## [PROBLEM]
Transcribe word for word the lines below from the line with "Devenir vendeur [link] (1034, 2026)" through the line with "Table de chevet ancienne [link] (602, 2181)", ends included.

## [DATASET EXCERPTS]
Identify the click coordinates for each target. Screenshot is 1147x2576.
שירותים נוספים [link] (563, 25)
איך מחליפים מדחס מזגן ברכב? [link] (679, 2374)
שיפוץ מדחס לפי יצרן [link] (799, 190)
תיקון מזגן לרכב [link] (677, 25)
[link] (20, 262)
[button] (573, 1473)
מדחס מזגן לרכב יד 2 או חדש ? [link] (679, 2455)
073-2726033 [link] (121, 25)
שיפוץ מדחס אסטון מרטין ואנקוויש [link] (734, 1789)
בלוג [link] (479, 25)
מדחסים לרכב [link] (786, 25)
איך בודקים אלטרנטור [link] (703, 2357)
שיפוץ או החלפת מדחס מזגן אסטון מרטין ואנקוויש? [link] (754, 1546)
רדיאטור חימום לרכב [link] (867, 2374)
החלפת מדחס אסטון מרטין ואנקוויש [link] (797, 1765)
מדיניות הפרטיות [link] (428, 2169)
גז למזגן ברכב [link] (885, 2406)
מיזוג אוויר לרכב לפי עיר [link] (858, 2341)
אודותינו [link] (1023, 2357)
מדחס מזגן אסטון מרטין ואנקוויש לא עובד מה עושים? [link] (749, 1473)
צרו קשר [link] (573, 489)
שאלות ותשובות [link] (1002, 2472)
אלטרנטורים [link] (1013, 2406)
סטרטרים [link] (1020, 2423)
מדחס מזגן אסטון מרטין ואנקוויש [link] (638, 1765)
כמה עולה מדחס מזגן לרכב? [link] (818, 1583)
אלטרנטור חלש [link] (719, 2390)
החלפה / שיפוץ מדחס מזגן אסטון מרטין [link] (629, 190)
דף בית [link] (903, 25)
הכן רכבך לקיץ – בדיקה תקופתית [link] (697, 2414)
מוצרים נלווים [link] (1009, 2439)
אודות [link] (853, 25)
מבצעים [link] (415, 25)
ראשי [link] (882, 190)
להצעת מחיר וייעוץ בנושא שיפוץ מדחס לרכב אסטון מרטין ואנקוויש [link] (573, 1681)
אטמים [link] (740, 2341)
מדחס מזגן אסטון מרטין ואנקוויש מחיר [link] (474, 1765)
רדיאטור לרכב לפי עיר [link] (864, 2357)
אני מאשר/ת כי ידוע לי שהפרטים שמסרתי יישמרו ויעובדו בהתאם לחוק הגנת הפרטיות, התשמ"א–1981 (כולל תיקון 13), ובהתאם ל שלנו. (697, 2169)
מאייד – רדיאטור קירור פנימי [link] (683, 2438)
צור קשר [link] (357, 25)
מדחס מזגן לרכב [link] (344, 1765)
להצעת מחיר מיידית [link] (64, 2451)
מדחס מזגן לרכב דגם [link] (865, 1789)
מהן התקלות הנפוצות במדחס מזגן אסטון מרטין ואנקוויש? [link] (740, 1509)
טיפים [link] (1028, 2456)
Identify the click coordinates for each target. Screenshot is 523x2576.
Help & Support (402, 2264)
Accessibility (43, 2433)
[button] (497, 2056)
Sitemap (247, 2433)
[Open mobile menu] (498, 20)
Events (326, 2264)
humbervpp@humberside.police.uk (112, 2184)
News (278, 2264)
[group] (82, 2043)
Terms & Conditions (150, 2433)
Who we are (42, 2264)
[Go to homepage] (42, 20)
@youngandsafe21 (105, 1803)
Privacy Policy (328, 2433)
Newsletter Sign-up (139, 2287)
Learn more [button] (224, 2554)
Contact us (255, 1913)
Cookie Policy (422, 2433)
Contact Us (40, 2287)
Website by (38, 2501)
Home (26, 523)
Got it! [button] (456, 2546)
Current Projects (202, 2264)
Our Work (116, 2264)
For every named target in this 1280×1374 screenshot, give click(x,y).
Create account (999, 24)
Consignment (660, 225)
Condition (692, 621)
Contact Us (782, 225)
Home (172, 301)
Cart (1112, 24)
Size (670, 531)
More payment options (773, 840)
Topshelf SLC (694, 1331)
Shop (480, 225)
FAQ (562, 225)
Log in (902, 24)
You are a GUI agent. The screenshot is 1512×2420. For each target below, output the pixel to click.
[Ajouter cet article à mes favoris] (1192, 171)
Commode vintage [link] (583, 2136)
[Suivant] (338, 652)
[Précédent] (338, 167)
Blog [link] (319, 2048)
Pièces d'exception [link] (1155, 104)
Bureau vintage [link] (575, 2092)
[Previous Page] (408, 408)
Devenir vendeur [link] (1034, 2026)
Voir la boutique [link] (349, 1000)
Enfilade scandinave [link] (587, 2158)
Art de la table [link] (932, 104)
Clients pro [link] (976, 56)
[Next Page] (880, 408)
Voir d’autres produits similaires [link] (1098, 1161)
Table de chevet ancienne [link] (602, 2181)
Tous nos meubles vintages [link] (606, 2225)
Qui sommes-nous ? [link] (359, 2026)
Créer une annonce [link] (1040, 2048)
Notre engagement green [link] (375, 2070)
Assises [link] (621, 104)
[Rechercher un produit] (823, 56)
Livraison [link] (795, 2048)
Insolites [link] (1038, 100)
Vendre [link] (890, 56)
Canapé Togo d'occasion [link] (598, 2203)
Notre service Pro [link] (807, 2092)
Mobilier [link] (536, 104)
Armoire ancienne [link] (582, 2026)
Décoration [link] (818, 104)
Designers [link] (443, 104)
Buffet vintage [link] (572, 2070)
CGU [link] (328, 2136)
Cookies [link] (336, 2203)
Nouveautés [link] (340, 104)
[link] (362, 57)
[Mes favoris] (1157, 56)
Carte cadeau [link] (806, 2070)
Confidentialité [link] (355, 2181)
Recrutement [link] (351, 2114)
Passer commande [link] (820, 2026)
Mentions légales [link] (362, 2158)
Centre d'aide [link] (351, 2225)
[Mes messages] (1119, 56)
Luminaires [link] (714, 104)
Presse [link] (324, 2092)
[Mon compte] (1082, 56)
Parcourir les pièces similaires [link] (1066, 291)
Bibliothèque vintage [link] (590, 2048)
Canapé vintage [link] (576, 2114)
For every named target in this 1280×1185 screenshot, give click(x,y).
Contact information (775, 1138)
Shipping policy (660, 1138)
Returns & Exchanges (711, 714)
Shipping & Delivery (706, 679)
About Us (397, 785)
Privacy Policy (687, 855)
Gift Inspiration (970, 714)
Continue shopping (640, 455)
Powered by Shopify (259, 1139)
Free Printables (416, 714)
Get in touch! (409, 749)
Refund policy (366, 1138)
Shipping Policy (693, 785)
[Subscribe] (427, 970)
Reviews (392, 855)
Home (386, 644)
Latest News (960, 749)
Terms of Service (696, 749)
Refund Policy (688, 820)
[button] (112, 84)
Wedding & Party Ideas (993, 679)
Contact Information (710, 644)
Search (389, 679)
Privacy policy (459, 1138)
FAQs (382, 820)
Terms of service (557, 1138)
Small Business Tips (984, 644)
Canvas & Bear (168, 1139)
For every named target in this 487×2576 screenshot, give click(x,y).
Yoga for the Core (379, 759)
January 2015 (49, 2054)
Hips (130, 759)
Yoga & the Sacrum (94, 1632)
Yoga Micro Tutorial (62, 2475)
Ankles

## [RESPONSE AREA]
Devenir vendeur [link] (1034, 2026)
Voir la boutique [link] (349, 1000)
Enfilade scandinave [link] (587, 2158)
Art de la table [link] (932, 104)
Clients pro [link] (976, 56)
[Next Page] (880, 408)
Voir d’autres produits similaires [link] (1098, 1161)
Table de chevet ancienne [link] (602, 2181)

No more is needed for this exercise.